§ Task inputs:
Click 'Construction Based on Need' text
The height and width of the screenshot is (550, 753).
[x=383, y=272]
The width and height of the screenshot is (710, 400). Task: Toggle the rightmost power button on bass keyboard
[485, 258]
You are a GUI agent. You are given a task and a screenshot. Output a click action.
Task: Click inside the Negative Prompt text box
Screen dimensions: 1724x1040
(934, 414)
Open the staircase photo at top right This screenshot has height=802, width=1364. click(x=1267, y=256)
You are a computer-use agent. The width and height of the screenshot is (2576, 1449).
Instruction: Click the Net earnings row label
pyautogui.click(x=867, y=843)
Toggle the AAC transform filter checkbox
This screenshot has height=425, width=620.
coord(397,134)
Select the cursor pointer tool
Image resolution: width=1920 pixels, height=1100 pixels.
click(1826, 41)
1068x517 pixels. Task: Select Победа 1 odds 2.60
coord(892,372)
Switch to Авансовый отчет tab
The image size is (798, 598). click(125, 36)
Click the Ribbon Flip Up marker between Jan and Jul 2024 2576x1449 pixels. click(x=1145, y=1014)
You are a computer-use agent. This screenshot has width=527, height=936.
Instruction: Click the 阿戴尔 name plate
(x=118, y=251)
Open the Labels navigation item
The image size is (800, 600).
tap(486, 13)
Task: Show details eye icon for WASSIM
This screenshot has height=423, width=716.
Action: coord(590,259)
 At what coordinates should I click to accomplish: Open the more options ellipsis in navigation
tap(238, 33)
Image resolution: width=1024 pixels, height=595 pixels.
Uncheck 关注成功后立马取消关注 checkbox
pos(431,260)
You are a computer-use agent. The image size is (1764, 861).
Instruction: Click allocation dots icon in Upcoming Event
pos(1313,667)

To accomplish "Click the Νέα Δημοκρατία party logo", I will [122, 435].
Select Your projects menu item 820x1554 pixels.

§ Work instructions:
Convert the material above into a Markdown table with the columns Number and Text. Give each line its own numbered row, and skip any blank lines.

§ Task output:
| Number | Text |
|---|---|
| 1 | Click 'Construction Based on Need' text |
| 2 | The height and width of the screenshot is (550, 753). |
| 3 | [x=383, y=272] |
| 4 | The width and height of the screenshot is (710, 400). Task: Toggle the rightmost power button on bass keyboard |
| 5 | [485, 258] |
| 6 | You are a GUI agent. You are given a task and a screenshot. Output a click action. |
| 7 | Task: Click inside the Negative Prompt text box |
| 8 | Screen dimensions: 1724x1040 |
| 9 | (934, 414) |
| 10 | Open the staircase photo at top right This screenshot has height=802, width=1364. click(x=1267, y=256) |
| 11 | You are a computer-use agent. The width and height of the screenshot is (2576, 1449). |
| 12 | Instruction: Click the Net earnings row label |
| 13 | pyautogui.click(x=867, y=843) |
| 14 | Toggle the AAC transform filter checkbox |
| 15 | This screenshot has height=425, width=620. |
| 16 | coord(397,134) |
| 17 | Select the cursor pointer tool |
| 18 | Image resolution: width=1920 pixels, height=1100 pixels. |
| 19 | click(1826, 41) |
| 20 | 1068x517 pixels. Task: Select Победа 1 odds 2.60 |
| 21 | coord(892,372) |
| 22 | Switch to Авансовый отчет tab |
| 23 | The image size is (798, 598). click(125, 36) |
| 24 | Click the Ribbon Flip Up marker between Jan and Jul 2024 2576x1449 pixels. click(x=1145, y=1014) |
| 25 | You are a computer-use agent. This screenshot has width=527, height=936. |
| 26 | Instruction: Click the 阿戴尔 name plate |
| 27 | (x=118, y=251) |
| 28 | Open the Labels navigation item |
| 29 | The image size is (800, 600). |
| 30 | tap(486, 13) |
| 31 | Task: Show details eye icon for WASSIM |
| 32 | This screenshot has height=423, width=716. |
| 33 | Action: coord(590,259) |
| 34 |  At what coordinates should I click to accomplish: Open the more options ellipsis in navigation |
| 35 | tap(238, 33) |
| 36 | Image resolution: width=1024 pixels, height=595 pixels. |
| 37 | Uncheck 关注成功后立马取消关注 checkbox |
| 38 | pos(431,260) |
| 39 | You are a computer-use agent. The image size is (1764, 861). |
| 40 | Instruction: Click allocation dots icon in Upcoming Event |
| 41 | pos(1313,667) |
| 42 | To accomplish "Click the Νέα Δημοκρατία party logo", I will [122, 435]. |
| 43 | Select Your projects menu item 820x1554 pixels. |